Grand Slam doubles results
- Australian Open: SF (2020)
- French Open: SF (2018)
- Wimbledon: F (2017)
- US Open: SF (2024)

Other doubles tournaments
- Tour Finals: SF (2015, 2024)
- Olympic Games: QF (2016)

Grand Slam mixed doubles results
- Australian Open: 2R (2015, 2018, 2019, 2020)
- French Open: QF (2016, 2019, 2023)
- Wimbledon: F (2014)
- US Open: F (2017, 2019)

Team competitions
- Fed Cup: 14–6

Medal record
Women's tennis
Representing Chinese Taipei
Asian Games
| Gold medal – first place | 2014 Incheon | Team |
| Gold medal – first place | 2022 Hangzhou | Doubles |
| Silver medal – second place | 2014 Incheon | Mixed doubles |
| Silver medal – second place | 2018 Jakarta-Palembang | Doubles |
| Bronze medal – third place | 2014 Incheon | Doubles |
| Bronze medal – third place | 2022 Hangzhou | Mixed doubles |
Universiade
| Gold medal – first place | 2017 Taipei | Doubles |
| Gold medal – first place | 2017 Taipei | Team |

= Chan Hao-ching =

Taiwanese tennis player (born 1993)

Chan Hao-ching (詹皓晴 (Zhān Hàoqíng); Taiwanese /cmn/; born September 19, 1993), also known as Angel Chan, is a Taiwanese professional tennis player. She is primarily a doubles specialist, having won twenty-two WTA Tour, three WTA Challenger and six ITF titles in that discipline. Chan reached the final of the mixed-doubles competition at Wimbledon with Max Mirnyi in 2014, her first major final. She reached two more finals in 2017, the Wimbledon women's doubles with Monica Niculescu, and the US Open mixed doubles with Michael Venus.

==Personal life==
She is the younger sister of fellow professional tennis player and former world No. 1 in women's doubles, Latisha Chan, formerly known as Chan Yung-jan.

==Career==
===2013: Shenzhen Open doubles title===
At the beginning of the season, Chan won the Shenzhen Open with her sister Chan Yung-jan, beating Irina Buryachok and Valeriya Solovyeva in straight sets. She reached the quarterfinals of the Indian Wells Open with Janette Husárová, falling to Ekaterina Makarova and Elena Vesnina. At the Portugal Open, she won her second title of the year with Kristina Mladenovic, defeating Darija Jurak and Katalin Marosi in straight sets. Chan reached the second round of the French Open with Darija Jurak. She then suffered first round losses at both Wimbledon and the US Open, and also reached the finals of the Southern California Open with Janette Husárová and the Pan Pacific Open with Liezel Huber. She finished 2013 ranked 26th.
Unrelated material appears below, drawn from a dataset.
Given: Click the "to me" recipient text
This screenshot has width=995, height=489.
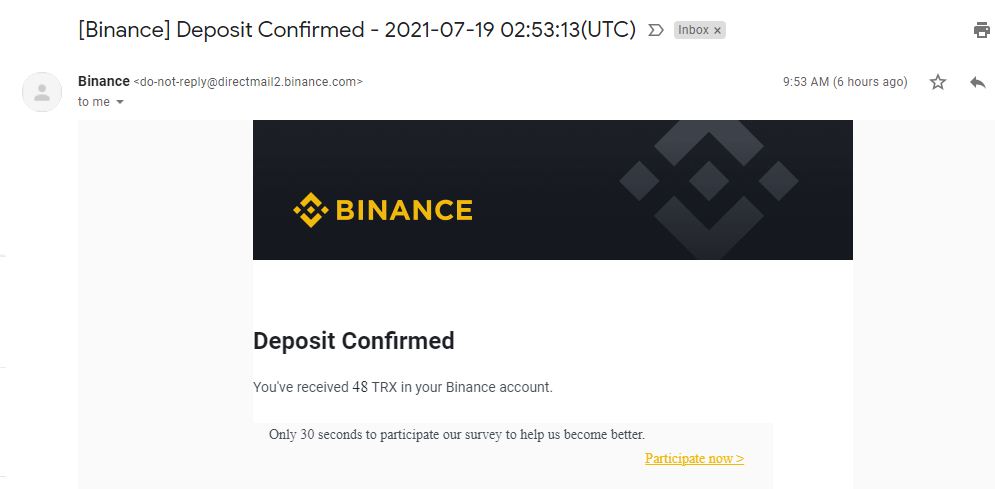Looking at the screenshot, I should point(94,102).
===2014: Wimbledon mixed doubles final===
At Wimbledon, Chan reached the final of the mixed doubles with Max Mirnyi to reach her first Grand Slam tournament final. They lost to Nenad Zimonjić and Samantha Stosur, also in straight sets.

===2015: First Premier-5 title and major quarterfinal===
Early in the year, Chan won the title at the Thailand Open with her sister, defeating Shuko Aoyama and Tamarine Tanasugarn in three sets.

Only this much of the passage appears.